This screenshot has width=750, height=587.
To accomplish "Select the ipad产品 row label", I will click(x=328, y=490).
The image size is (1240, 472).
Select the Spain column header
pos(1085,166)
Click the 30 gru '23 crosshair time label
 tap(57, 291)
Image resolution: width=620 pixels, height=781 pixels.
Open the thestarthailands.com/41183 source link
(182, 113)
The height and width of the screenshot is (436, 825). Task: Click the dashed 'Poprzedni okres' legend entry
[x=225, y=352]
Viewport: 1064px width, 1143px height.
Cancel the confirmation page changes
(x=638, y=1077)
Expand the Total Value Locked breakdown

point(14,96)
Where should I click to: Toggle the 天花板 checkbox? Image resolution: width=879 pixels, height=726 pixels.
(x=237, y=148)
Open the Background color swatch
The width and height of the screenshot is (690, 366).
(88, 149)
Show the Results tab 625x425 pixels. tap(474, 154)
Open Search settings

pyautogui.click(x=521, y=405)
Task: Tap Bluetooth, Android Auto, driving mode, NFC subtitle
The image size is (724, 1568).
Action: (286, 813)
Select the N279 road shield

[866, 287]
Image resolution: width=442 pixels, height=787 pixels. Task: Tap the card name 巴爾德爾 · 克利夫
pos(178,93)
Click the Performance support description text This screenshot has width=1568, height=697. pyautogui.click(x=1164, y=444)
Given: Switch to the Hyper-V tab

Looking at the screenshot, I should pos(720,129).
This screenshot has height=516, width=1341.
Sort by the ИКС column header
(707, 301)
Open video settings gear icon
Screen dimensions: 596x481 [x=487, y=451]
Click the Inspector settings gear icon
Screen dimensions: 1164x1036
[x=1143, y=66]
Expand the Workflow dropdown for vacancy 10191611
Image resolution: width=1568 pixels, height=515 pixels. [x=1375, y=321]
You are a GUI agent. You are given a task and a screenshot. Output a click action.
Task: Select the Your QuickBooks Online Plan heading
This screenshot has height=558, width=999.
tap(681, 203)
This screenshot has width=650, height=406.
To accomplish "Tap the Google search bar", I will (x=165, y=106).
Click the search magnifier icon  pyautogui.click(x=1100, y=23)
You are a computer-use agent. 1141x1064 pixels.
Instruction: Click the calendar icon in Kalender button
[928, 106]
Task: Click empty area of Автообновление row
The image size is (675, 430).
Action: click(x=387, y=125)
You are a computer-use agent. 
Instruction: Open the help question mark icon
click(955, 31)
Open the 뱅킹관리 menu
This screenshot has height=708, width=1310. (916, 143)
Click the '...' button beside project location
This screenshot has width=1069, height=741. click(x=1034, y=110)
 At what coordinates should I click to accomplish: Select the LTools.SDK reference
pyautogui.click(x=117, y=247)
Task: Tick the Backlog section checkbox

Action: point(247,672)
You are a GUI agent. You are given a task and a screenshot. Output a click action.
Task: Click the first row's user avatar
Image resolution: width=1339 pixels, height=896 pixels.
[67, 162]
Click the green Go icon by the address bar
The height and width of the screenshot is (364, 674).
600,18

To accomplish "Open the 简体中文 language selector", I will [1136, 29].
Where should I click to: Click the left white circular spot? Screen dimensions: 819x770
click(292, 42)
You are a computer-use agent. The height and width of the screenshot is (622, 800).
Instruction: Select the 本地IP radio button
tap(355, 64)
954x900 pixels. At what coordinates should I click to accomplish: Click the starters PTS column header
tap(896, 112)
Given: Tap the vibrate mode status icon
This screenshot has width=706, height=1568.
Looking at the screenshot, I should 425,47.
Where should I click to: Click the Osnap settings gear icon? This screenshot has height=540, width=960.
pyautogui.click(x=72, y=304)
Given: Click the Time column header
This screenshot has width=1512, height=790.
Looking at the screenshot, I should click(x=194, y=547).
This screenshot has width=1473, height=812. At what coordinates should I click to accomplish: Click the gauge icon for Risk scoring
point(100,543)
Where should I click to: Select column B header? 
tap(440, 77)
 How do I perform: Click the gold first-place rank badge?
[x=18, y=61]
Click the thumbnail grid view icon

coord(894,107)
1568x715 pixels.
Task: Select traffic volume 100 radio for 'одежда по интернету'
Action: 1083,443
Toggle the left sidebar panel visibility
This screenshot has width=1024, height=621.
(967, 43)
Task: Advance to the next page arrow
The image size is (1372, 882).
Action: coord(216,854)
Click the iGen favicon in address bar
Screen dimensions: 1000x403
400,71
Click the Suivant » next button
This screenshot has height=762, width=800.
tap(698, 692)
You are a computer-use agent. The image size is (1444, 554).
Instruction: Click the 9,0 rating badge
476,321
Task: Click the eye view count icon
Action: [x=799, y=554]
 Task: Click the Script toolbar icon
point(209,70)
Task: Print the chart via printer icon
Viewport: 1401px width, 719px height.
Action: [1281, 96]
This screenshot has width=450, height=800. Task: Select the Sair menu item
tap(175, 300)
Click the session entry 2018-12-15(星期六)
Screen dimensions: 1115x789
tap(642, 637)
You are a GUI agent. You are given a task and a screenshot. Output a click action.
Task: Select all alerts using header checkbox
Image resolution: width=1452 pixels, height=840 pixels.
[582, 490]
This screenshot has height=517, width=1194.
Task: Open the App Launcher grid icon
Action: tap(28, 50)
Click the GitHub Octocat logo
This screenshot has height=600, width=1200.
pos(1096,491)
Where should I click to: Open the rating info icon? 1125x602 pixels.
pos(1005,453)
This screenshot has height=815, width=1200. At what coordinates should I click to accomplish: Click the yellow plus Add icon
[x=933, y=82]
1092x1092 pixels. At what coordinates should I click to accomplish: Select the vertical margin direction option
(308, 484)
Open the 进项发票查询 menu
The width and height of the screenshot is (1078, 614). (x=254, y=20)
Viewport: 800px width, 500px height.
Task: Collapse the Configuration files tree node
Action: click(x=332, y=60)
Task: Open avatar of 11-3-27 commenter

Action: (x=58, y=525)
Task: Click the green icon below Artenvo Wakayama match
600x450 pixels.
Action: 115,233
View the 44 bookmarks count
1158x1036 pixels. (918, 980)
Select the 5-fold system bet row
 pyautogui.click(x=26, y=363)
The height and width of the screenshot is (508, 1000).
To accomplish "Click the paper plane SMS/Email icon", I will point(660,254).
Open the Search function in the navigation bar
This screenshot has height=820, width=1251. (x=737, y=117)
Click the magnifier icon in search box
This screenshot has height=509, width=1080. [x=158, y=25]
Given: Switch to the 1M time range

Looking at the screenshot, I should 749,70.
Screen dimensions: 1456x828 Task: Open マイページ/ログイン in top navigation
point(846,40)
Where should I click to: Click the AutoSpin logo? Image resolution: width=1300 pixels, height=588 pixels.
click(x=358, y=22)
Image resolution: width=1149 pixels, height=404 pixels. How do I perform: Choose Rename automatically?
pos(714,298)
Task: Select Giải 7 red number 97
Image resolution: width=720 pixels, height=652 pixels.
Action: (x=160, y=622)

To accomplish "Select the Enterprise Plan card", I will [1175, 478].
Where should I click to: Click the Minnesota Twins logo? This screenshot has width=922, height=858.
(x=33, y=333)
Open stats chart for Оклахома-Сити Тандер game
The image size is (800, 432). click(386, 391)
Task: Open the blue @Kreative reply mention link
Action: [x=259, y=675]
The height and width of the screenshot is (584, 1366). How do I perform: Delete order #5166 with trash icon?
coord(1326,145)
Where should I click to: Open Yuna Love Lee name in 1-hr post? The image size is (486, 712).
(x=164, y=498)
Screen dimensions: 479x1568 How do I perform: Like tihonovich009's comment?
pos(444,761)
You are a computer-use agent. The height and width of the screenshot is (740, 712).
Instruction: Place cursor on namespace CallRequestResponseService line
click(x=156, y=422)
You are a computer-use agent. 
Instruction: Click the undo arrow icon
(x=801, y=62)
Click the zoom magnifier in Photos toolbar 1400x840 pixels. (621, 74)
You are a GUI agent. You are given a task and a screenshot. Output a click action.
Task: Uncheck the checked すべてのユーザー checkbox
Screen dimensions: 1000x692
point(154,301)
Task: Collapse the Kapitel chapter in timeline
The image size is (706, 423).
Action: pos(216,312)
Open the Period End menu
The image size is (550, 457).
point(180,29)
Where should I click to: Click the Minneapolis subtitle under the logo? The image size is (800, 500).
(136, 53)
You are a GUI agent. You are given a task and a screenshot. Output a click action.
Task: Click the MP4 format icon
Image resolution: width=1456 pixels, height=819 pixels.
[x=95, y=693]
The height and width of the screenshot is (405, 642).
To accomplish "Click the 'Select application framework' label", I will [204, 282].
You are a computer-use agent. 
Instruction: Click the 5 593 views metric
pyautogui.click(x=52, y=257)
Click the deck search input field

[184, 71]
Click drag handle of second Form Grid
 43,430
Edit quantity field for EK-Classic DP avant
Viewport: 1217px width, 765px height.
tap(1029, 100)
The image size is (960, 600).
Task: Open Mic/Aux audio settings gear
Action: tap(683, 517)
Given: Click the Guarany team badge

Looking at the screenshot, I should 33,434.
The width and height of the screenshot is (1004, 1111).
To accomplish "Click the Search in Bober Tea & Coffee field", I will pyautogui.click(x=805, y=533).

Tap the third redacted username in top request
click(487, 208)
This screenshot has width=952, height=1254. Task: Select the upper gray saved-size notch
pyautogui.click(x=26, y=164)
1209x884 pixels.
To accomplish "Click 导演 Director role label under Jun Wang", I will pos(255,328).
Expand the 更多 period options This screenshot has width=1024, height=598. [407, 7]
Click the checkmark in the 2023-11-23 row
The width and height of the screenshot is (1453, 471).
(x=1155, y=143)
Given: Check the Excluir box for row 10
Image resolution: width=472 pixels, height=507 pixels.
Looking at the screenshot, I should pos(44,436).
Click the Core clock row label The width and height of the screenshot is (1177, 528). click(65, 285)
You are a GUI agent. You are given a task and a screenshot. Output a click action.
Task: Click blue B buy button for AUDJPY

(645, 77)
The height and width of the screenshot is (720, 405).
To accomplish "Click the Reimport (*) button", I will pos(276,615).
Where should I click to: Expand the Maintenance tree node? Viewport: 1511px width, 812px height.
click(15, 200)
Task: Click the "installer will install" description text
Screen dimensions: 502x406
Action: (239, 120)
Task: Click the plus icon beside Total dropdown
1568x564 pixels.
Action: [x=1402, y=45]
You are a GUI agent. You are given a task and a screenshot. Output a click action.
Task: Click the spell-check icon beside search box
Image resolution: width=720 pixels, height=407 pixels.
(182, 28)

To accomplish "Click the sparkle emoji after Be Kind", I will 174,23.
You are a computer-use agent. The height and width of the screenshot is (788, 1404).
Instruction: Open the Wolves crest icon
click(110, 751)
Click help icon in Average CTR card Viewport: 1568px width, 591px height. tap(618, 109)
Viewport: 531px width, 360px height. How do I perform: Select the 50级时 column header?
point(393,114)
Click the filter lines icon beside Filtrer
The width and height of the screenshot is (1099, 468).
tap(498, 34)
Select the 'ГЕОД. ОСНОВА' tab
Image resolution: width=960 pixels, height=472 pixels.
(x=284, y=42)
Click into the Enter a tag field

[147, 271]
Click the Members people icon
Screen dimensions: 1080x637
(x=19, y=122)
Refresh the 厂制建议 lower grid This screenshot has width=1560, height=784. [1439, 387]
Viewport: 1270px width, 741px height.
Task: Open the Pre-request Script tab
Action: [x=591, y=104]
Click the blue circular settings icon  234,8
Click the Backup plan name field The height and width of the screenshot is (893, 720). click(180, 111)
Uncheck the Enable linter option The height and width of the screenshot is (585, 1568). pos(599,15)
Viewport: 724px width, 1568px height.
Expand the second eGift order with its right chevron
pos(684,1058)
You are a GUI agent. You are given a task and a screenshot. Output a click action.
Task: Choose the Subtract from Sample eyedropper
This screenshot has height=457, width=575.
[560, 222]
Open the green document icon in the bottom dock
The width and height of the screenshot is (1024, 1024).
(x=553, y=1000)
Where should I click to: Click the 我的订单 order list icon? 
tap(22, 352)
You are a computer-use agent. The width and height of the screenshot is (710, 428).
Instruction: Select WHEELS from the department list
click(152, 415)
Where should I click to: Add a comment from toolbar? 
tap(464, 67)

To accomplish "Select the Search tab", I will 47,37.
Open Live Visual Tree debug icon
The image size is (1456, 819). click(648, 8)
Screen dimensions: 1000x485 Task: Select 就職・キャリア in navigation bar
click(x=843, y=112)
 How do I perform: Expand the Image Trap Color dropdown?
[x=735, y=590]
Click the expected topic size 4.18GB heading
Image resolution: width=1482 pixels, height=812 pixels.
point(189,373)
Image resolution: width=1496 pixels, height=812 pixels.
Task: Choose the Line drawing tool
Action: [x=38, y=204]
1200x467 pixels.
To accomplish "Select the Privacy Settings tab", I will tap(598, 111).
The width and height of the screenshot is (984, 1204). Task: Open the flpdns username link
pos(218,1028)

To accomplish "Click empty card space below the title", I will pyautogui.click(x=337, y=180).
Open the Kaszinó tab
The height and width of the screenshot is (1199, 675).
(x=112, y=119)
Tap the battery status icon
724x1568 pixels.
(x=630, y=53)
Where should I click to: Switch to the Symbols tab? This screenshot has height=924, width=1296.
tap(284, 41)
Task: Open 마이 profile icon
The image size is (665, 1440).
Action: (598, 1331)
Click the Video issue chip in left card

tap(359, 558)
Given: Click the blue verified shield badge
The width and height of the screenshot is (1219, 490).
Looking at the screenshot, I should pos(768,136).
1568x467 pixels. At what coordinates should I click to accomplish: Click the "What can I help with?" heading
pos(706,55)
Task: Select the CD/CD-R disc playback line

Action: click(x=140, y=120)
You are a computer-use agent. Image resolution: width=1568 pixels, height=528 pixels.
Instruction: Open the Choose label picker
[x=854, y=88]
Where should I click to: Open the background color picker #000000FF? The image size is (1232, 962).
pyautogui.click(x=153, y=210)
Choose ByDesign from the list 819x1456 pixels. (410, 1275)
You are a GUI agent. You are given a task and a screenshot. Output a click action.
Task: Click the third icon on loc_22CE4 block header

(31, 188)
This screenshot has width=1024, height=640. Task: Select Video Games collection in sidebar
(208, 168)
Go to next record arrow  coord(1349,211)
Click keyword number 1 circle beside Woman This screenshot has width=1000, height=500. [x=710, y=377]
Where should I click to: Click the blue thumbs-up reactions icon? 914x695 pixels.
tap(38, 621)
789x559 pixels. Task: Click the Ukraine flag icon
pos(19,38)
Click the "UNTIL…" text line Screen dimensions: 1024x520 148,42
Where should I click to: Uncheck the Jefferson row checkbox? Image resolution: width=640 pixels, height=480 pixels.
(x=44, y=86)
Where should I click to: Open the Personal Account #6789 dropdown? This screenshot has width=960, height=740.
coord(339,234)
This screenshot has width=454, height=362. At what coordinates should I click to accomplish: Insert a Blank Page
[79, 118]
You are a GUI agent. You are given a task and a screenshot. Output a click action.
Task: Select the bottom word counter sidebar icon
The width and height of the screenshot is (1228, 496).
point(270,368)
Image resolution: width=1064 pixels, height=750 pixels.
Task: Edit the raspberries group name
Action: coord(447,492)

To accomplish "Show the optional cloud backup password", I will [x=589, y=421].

· · · · ·

**Work to be completed**
Where the string "next" turns up in a line of the data above, copy that whole line.

**Result of this exercise**
Task: Advance to the next page arrow
Click the Suivant » next button
Go to next record arrow  coord(1349,211)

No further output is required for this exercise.